[Date Prev][Date Next][Thread Prev][Thread Next][Date Index][Thread Index]

Re: Weak stenography.



Phil Karn writes:
...
> etc). But if you ever want to be able to retrieve it, you have to leave
> yourself an Achilles Heel: somewhere you need to keep a computer
> program, in plaintext, that you can execute to extract and decrypt the
> hidden ciphertext.
> 
> You may be able to get away with claiming that the low order bits of
> your Doors tapes really *are* meaningless random bits picked up when you
> dubbed all your worn-out LPs to DAT, but if they find "readdat.exe" on
> your PC, disassemble it and discover that it's a program to extract and
> decrypt ciphertext from DAT tapes, you're in trouble. And if you encrypt
> your copy of "readdat.exe", well, you now need a plaintext decryption
> program to decrypt THAT.
> 
> Short of devising a scheme that's so simple that you don't mind recoding
> it from scratch (and from memory) every time you want to extract and
> decrypt something, what can be done?

Some solutions:

1. Make programs like "readdat.exe" ubiquitous...distribute them on
shareware disks, CD-ROMs, etc. Thus, many households and offices will
have "readdat.exe"-like programs, whether they use them or not. Mere
possession of such a program will thus not be unusual or
suspicion-provoking. (This is of course one of the strategies in
making PGP and related programs ubiquitous.)
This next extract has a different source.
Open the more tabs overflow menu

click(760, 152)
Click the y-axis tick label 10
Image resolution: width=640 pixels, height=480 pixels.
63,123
(Note that the storage of the _key_ is another matter, and is a
problem with most crypto schemes. For data stored in low-order bits on
a DAT, and retrievable with "readdat.exe," a pass-phrase of sufficient
length can be used.)

2. The bit-reading program "readdat.exe" can be stored remotely,
perhaps at an ftp site, so the user can retrieve it only when he needs
to use it, then flush it.

(I favor the "ubiquitous" route, as frequent retrievals make
themselves known in other ways....and may even draw attention to a
user in the first place.)

-Tim May



-- 
..........................................................................
Timothy C. May         | Crypto Anarchy: encryption, digital money,  
[email protected]       | anonymous networks, digital pseudonyms, zero
408-688-5409           | knowledge, reputations, information markets, 
W.A.S.T.E.: Aptos, CA  | black markets, collapse of governments.
Higher Power: 2^756839 | Public Key: PGP and MailSafe available.
Note: I put time and money into writing this posting. I hope you enjoy it.